Para Pequim, os cidadãos de Hong Kong são cidadãos chineses de pleno direito. Também anteontem, milhares de ativistas pró-democracia saíram às ruas da metrópole financeira para marcar o 23º aniversário da devolução de Hong Kong do Reino Unido para a China. Sob respaldo da nova legislação, policiais de choque reprimiram a manifestação e detiveram 370 pessoas, duas delas por portarem bandeiras e faixas pedindo a independência do território.

O primeiro-ministro da Austrália, Scott Morrison, anunciou que considerava “seriamente” conceder refúgio aos cidadãos de Hong Kong. Taiwan, por sua vez, colocou um escritório à disposição para ajudar moradores de Hong Kong a deixarem a cidade.




“Passo tardio”

Alvin Y. H. Cheung, especialista não residente do Instituto de Direito EUA-Ásia da Universidade de Nova York e natural de Hong Kong, afirmou ao Correio que a concessão de cidadania britânica aos  habitantes da metrópole financeira é um passo “profundamente tardio, porém, bem-vindo”. Ele lembra que, no começo de 2014, os funcionários dos governos da China e de Hong Kong declaravam publicamente que a Declaração Conjunta não tinha mais efeito legal. “Além disso, o status de nacional britânico ultramar era uma relíquia da Lei da Nacionalidade Britânica de 1981, que criou uma segunda classe de cidadania para nascidos em Hong Kong e pessoas ligadas a territórios ultramarinos britânicos. O ‘caminho para a cidadania’ representa um passo pequeno, mas significativo, para corrigir esse erro”, explicou.

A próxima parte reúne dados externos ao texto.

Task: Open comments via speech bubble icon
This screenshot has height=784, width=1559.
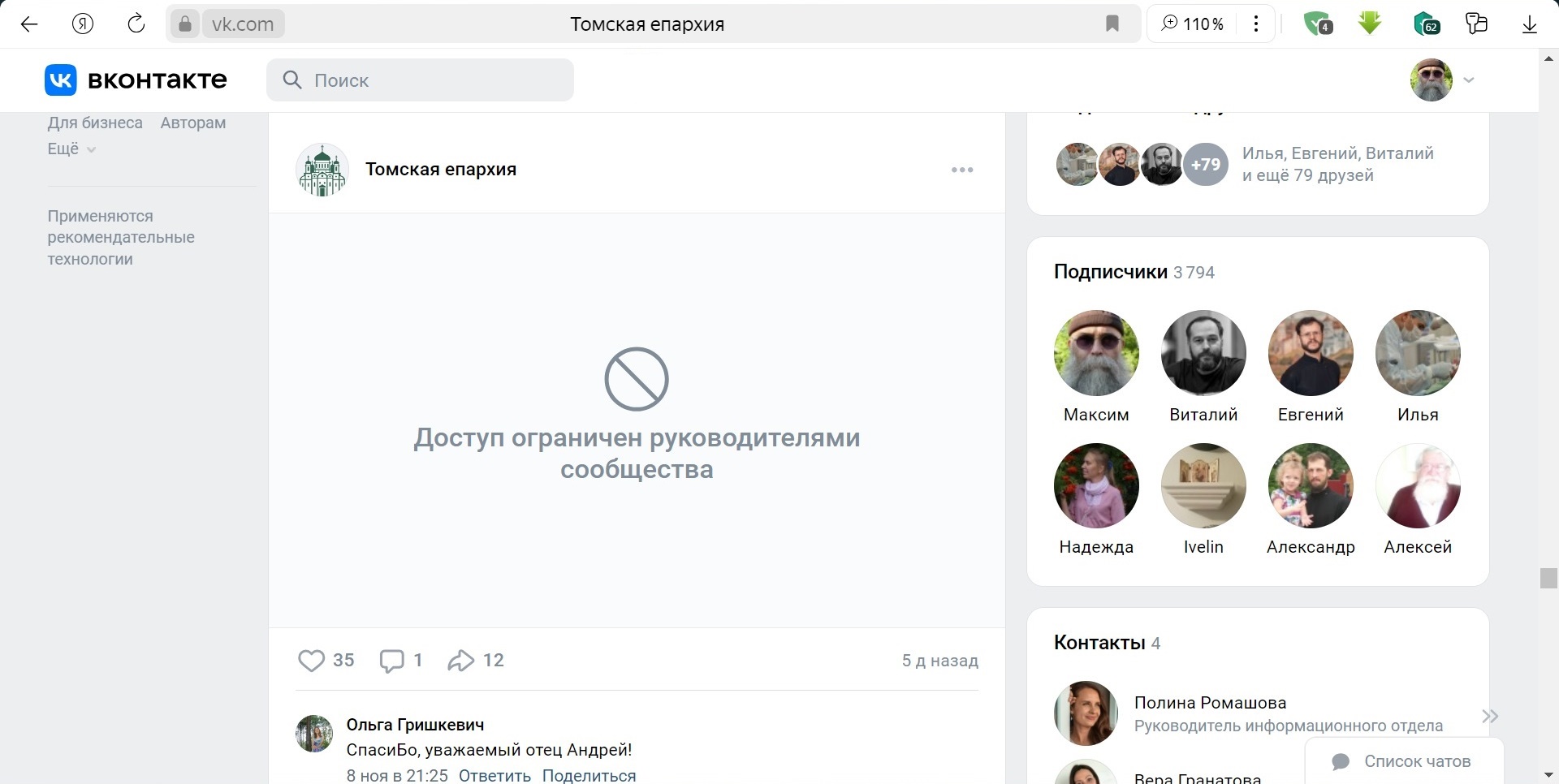Action: [x=392, y=661]
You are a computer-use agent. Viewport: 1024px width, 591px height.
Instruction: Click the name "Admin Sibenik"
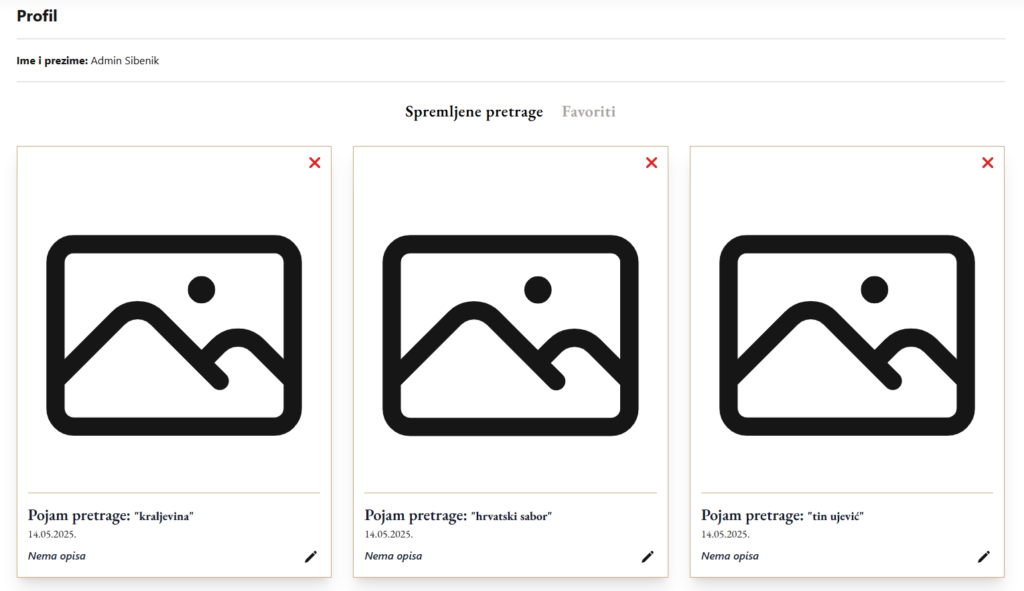click(x=125, y=60)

Cheung mostra ceticismo em relação a possíveis “represálias da comunidade internacional pelas manobras da China em Hong Kong. “Tornou-se dolorosamente óbvio que anos de ‘insistência’ e ‘demonstração de preocupação’ fracassaram. Deveria ficar claro para a China que o desrespeito arbitrário aos compromissos internacionais não ocorre sem custos.” Sobre a lei aprovada pelo Congresso norte-americano, Cheung lembra que isso não significa que a Casa Branca exercerá os poderes de sancionar Pequim. “Dado o atual clima político, é difícil prever se ela o fará.” O Correio enviou perguntas para o embaixador da China em Brasília, Yang Wanming, mas até o fechamento desta edição não houve resposta.



Exercícios militarespreocupam o Pentágono
Em comunicado à imprensa divulgado no início da noite de ontem, o Pentágono admitiu preocupação com a decisão da China de realizar exercícios militares perto das Ilhas Paracel, no Mar do Sul da China, entre anteontem e domingo. Segundo o Departamento de Defesa dos EUA, os testes bélicos são “contraproducentes para os esforços de redução das tensões e de manutenção da estabilidade” em uma região na qual as águas e os territórios são disputados por vários países. “Os testes militares são as mais recentes de uma série de ações da República Popular da China para fazer reivindicações marítimas ilegais e prejudicar os vizinhos do Sudeste da Ásia, no Mar do Sul da China”. O Pentágono afirmou, ainda, que os testes podem “desestabilizar” ainda mais a região.